The pandemic is drawing to a close all across Europe. The Netherlands and Denmark are taking steps to end containment, following the lead of the United Kingdom. Germany’s own hysteric-in-chief, health minister Karl Lauterbach, expects 400,000 infections a day in February whatever we do, but he nevertheless insists we are “on the right path” in continuing our pointless restrictions.

All of this leaves Werner Bartens, the chief science editor at the Süddeutsche Zeitung, vaguely uncomfortable. What are we even doing anymore?

It’s unclear to many how they should behave right now. Should we continue to be cautious because the most difficult phase is yet to come? Or is it better to let the pandemic run its course, if everyone is just going to catch it anyway? Are we simply paralysed by fear, such that we can no longer return to normality? On the one hand, politicians are urging caution, while on the other hand, regional restrictions are being relaxed, even as the normal hospital wards are filling up with more Corona patients than at any time since the start of the pandemic.

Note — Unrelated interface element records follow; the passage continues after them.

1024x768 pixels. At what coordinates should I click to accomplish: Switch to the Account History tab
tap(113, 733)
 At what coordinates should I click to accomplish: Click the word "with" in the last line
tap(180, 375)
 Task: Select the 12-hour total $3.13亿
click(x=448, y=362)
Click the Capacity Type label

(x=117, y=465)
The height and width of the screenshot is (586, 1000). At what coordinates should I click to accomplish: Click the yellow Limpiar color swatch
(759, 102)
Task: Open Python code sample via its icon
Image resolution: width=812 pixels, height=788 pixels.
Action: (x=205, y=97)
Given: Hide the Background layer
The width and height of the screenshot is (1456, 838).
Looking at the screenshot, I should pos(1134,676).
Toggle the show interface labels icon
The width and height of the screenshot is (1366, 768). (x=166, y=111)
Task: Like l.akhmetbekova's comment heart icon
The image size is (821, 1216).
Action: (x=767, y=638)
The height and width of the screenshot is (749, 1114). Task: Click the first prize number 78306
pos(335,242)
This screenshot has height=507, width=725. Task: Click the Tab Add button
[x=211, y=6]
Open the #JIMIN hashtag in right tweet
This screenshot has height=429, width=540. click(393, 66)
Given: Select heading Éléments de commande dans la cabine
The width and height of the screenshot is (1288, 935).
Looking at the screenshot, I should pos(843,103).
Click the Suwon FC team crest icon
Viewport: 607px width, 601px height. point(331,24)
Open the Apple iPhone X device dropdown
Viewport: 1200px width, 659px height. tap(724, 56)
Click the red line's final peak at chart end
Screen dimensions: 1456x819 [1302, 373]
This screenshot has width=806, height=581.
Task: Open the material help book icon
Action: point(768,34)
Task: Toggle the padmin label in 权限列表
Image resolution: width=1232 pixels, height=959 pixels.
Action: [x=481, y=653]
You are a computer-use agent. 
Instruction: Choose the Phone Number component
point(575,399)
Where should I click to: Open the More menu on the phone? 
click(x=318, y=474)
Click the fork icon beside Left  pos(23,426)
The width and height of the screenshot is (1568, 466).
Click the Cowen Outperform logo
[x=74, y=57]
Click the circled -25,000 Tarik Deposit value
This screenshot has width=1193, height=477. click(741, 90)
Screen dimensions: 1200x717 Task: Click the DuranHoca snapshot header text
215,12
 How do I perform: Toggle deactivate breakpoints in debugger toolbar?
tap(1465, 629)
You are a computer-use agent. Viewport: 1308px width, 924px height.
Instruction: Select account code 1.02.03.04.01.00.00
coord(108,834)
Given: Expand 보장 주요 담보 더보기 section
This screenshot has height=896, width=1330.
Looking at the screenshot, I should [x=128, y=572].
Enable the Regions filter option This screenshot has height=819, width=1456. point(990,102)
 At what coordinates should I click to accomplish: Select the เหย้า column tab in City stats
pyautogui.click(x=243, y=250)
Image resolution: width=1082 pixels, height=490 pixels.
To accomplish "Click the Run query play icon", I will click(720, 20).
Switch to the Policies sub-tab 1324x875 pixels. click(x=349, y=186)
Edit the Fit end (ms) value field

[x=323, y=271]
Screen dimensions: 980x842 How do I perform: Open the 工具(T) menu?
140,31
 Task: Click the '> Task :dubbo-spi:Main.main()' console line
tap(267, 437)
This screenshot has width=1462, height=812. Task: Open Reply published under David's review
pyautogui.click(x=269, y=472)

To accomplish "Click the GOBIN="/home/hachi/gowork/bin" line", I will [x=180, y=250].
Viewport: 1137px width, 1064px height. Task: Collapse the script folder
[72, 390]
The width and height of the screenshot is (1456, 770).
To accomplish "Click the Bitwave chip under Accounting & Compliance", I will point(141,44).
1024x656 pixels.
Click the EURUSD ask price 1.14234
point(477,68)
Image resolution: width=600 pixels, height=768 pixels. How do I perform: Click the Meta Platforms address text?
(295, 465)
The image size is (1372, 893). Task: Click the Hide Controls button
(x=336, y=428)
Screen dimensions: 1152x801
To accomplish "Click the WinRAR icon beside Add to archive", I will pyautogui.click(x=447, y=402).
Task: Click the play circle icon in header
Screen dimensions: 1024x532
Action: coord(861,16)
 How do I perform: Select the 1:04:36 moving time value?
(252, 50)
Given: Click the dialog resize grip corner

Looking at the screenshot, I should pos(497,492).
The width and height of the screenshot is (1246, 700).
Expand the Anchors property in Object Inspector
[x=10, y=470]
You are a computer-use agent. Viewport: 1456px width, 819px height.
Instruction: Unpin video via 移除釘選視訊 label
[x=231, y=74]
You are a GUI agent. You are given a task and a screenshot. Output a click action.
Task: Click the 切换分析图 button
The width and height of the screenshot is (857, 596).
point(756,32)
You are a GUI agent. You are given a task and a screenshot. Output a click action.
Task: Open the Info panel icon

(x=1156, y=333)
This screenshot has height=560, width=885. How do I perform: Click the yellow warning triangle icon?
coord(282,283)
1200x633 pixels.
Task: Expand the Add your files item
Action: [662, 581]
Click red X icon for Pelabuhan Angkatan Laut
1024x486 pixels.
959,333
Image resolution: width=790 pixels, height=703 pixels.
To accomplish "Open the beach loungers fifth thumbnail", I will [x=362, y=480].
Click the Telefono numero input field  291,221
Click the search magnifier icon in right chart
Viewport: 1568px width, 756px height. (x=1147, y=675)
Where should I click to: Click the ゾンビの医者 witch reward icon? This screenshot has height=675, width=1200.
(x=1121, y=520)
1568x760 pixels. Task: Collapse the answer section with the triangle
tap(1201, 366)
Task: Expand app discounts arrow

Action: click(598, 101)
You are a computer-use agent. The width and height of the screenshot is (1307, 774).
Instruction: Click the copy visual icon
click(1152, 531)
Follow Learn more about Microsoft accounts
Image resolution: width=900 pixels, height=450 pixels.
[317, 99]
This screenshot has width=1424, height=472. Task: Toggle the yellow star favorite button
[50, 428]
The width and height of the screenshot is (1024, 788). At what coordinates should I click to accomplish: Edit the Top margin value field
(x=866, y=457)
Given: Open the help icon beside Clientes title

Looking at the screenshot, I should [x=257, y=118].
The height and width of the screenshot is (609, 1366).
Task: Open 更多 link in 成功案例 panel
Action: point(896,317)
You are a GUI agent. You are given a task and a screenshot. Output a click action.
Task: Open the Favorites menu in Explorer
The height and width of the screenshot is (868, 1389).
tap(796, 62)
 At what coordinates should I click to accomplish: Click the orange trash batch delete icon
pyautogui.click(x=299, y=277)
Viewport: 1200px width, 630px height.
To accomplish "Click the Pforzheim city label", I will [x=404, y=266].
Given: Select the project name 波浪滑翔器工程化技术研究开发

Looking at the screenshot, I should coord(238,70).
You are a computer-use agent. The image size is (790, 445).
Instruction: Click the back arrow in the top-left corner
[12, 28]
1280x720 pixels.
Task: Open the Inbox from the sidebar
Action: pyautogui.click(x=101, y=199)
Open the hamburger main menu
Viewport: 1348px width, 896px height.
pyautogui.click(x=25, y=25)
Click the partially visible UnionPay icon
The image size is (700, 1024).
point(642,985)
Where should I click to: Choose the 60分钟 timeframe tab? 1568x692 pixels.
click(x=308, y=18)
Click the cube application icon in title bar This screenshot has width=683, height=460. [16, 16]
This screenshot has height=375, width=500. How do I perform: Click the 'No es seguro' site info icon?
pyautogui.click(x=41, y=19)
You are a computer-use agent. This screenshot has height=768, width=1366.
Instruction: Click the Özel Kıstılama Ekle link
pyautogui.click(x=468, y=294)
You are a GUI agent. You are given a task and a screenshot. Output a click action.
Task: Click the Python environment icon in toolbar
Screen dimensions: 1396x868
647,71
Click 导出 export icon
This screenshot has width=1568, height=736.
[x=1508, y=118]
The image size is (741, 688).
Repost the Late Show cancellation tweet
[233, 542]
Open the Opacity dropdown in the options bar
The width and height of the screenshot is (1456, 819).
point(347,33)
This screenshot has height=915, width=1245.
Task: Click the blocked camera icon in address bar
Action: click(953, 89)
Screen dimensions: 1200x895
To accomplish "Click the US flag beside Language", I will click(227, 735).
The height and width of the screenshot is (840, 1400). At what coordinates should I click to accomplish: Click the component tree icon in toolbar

That last sentence is a total lie.1 Hospitalisations are rising, but they’re not at their highest point, and ICU cases and death counts continue to decline.


Hospitalisation incidence from the RKI: Because of substantial reporting delays, there are two values: The blue dots represent the lower values initially reported for each day, the grey dots the higher, later adjusted values.

Bartens first calls up a social psychologist to see if he can help him understand things.

“To me, the situation feels like the last third of a film: The tension is rising and everything is coming down to one decisive question,” says Mario Gollwitzer, a social psychologist at Ludwig Maximilian University in Munich. “Instead of good or evil, the question really is just: Will Omicron bring in the endemic phase?” Comparisons with other countries aren’t that useful for predicting this, because “Germany’s special problem,” in the words of Lauterbach, is having the second oldest population in Europe … and a large number of unvaccinated elderly people, and this requires a special approach.

This doesn’t make any sense. The endemic phase begins when we decide it does; we could’ve declared Corona endemic last year if we wanted to. All endemic seasonal respiratory viruses surge in the winter. Otherwise, it hardly matters how many olds Germany has, or how thoroughly vaccinated they are. Nearly all susceptible people are going to get Omicron in the coming weeks whatever we do. It is the monsoon, and we are trying to stop the rain with umbrellas.